Eating heavily processed foods, however, has the opposite effect. Research shows that the overconsumption of refined sugars may increase inflammation, worsen depression symptoms, and hinder brain function. To provide your brain with the highest quality fuel, it’s important to eat a diverse diet, consisting predominantly of fruits, vegetables, grains, lean proteins, nuts, and other minimally processed foods.
Don’t know what exactly to put in your shopping cart on your next trip to the supermarket? Focus on the ingredient groups below to help promote cognitive function and set your brain up for success.
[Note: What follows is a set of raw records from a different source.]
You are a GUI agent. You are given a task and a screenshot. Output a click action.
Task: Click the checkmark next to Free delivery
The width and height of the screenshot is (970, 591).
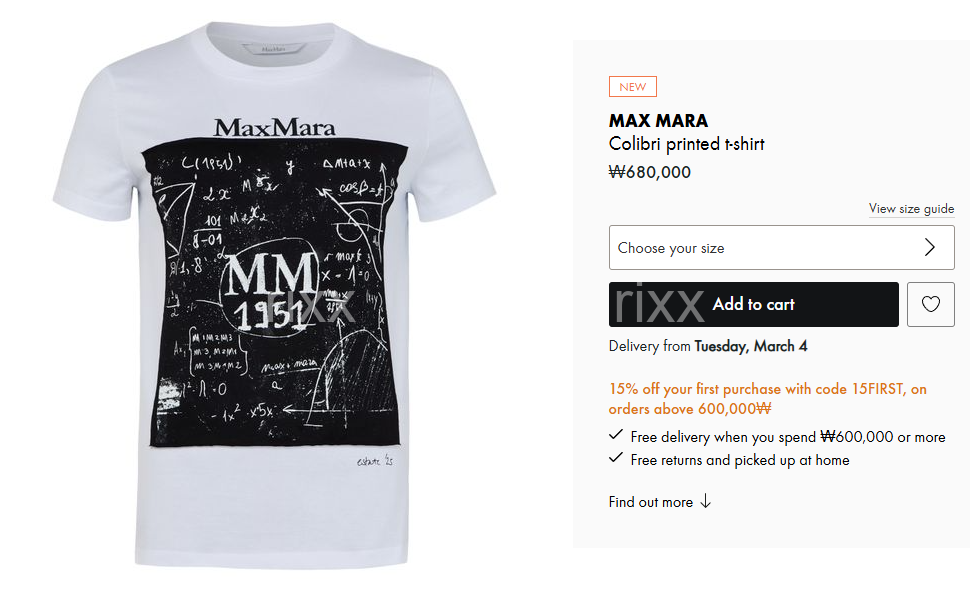coord(616,435)
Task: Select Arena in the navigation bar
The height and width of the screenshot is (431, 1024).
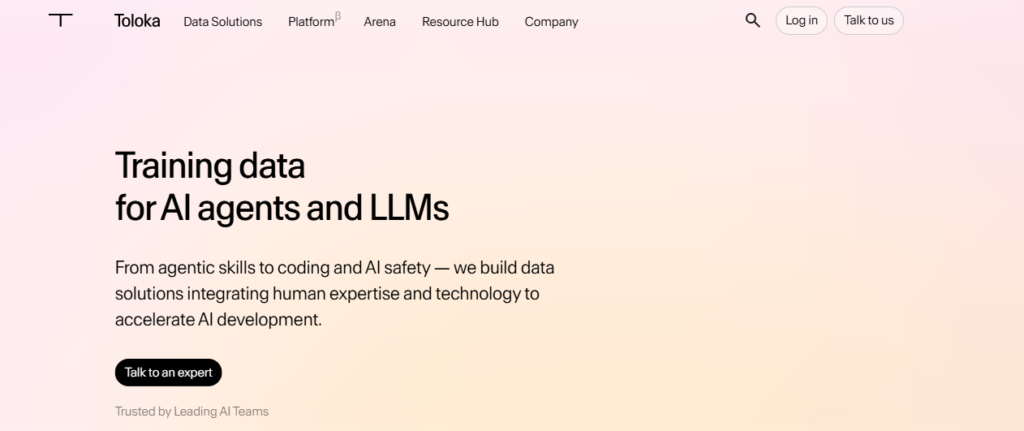Action: 379,22
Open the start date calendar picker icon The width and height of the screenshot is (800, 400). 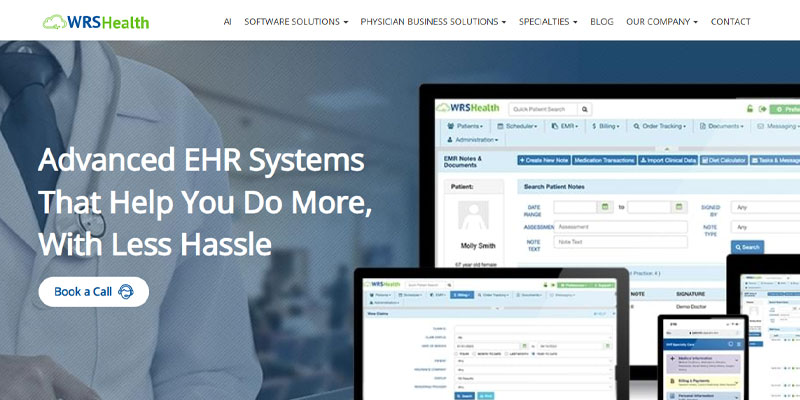coord(605,207)
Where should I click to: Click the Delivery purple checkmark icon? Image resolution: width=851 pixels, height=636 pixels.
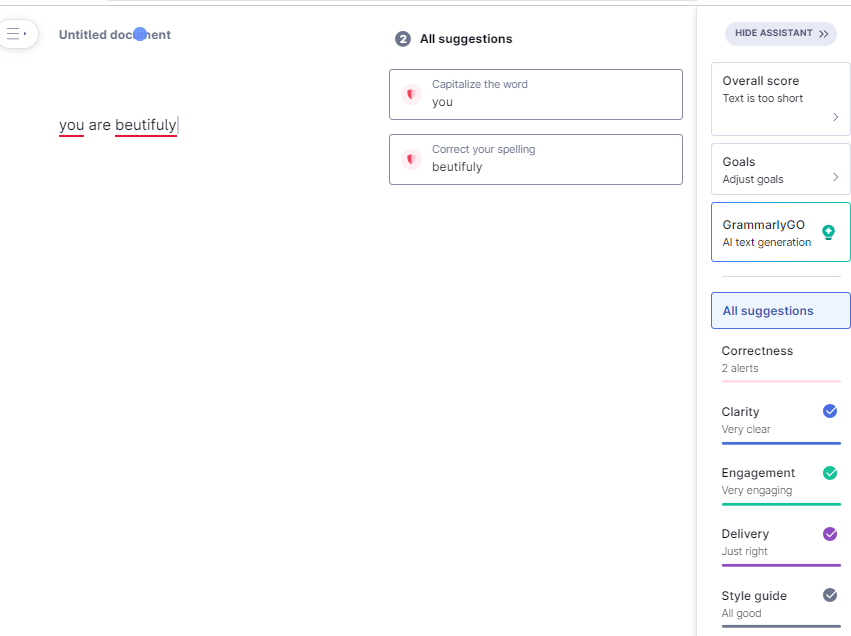[x=829, y=534]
What to Eat for Better Brain Health
Dark Chocolate
Excessive consumption of refined sugar can have adverse health effects, but a few squares of dark chocolate after dinner may actually improve cognitive performance. Studies show that the flavanols present in cocoa can help improve blood flow to the brain, specifically to the frontal cortex, the area of the brain linked to problem-solving and decision-making.
Fatty Fish
Fatty fish, such as salmon, mackerel, and sardines, are a good source of omega-3 fatty acids, a type of polyunsaturated fat that studies have found to improve memory, learning, and blood flow in the brain.
Olive Oil
Olive oil is the cornerstone of the Mediterranean diet and is linked to numerous health benefits, including lower cholesterol levels and reduced inflammation. However, this unsaturated fat is also a powerful ingredient for promoting brain health, especially in older adults. Recent research suggests that consuming as little as a half a tablespoon of olive oil per day can significantly reduce one’s risk of dying from dementia, compared to someone who never or rarely consumes olive oil.
Leafy Vegetables
Spinach, collards, kale, and other green leafy vegetables are packed with nutrients that help slow cognitive decline with aging. One study found that participants (who were an average age of 81 years old) with the highest consumption of leafy greens had a cognitive age 11 years younger than those participants who consumed the least.
Blueberries
These remain one of the world’s true superfoods. Blueberries contain anthocyanins, which contribute to their deep purple color as well as promote other benefits, such as reduced oxidative stress and lower levels of inflammation. Their antioxidant content also helps protect DNA and minimize the damage of cognitive and age-related diseases.